I have a data collector function in a PostGreSQL 7.4 DB running on Linux that inserts approximately 10000 records into a table every fifteen minutes. The table has two macaddr columns, one varchar(50) column, two timestamptz columns, five interval columns, one float8 column, and one int4 column. I have one multi-column B-tree index on the two macaddr columns, the varchar(50), and one of the timestamptz columns, in that order.
The 10000-record insert takes approximately 2 minutes, which I thought seemed awfully slow, so I tried removing the index, and sure enough, without the index the insert took less than two seconds. I repeated the inserts many times (with and without the index) and there’s very little other activity on this server, so I’m confident of these results.

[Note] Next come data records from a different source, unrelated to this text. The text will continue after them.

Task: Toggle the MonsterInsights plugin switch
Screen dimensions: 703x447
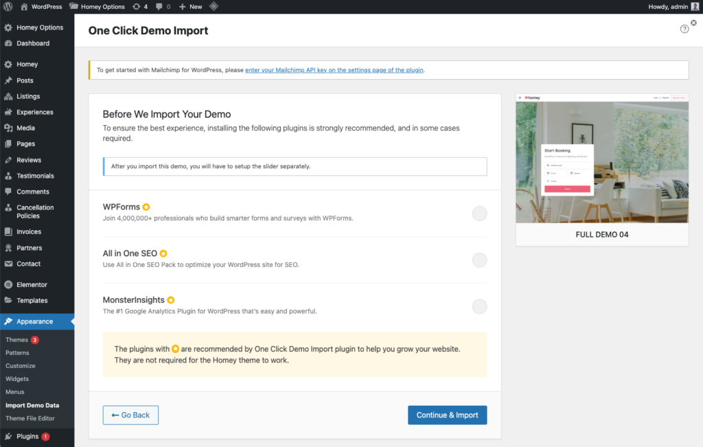Action: tap(479, 307)

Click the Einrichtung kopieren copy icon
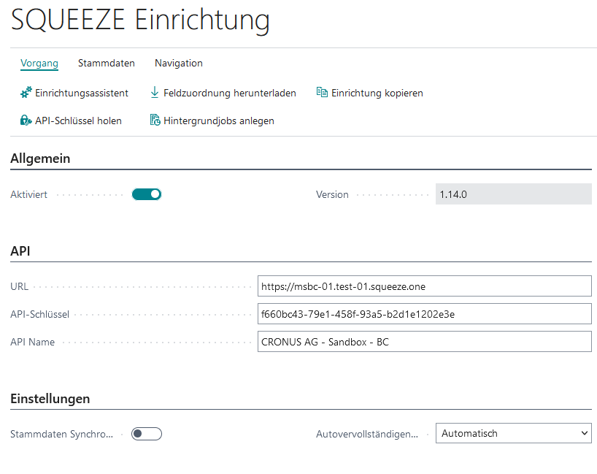322,93
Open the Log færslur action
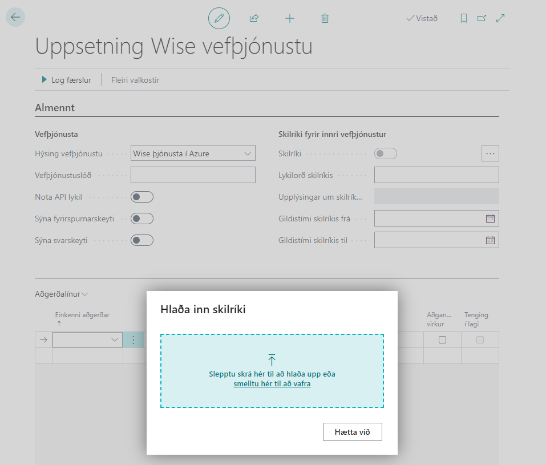The width and height of the screenshot is (546, 465). point(66,80)
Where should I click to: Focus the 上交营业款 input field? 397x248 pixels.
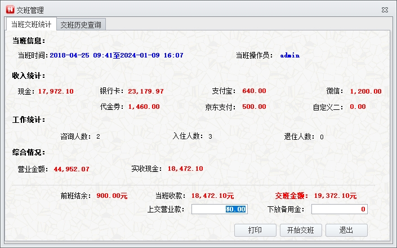[x=219, y=209]
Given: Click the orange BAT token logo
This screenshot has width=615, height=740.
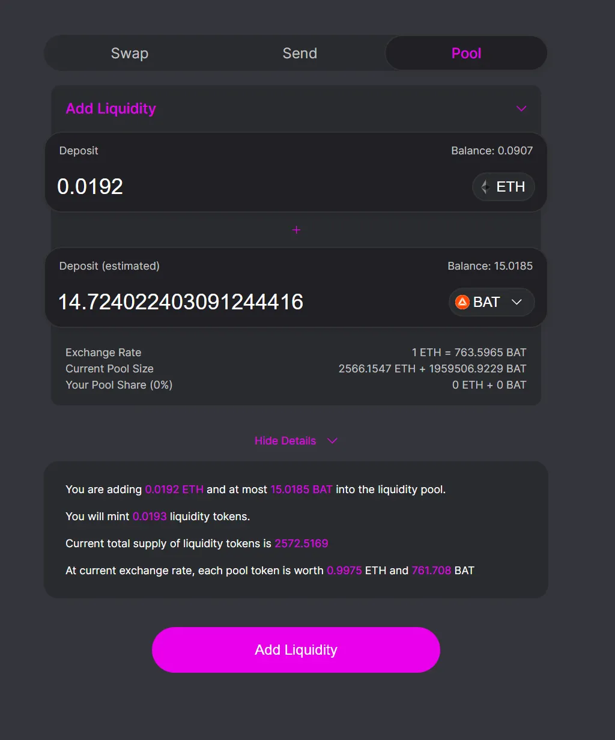Looking at the screenshot, I should click(462, 302).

There are approximately 10000 fixed combinations of the first three indexed columns, and the fourth is the current time, so essentially what the function is doing is inserting a set of values for each of those 10000 fixed combinations for every fifteen minute period. I can see how this might be a worst-case scenario for an index, because the inserted rows are alone and evenly spaced through the index. Even so, it doesn’t seem reasonable to me that an index would slow an insert more than 50-fold, regardless of hardware or the nature of the index. Am I wrong? Can anybody suggest why this would be happening and what I might be able to do about it? In production the table will have several million records, and the index is necessary for data retrieval from this table to be feasible, so leaving the index off is not an option.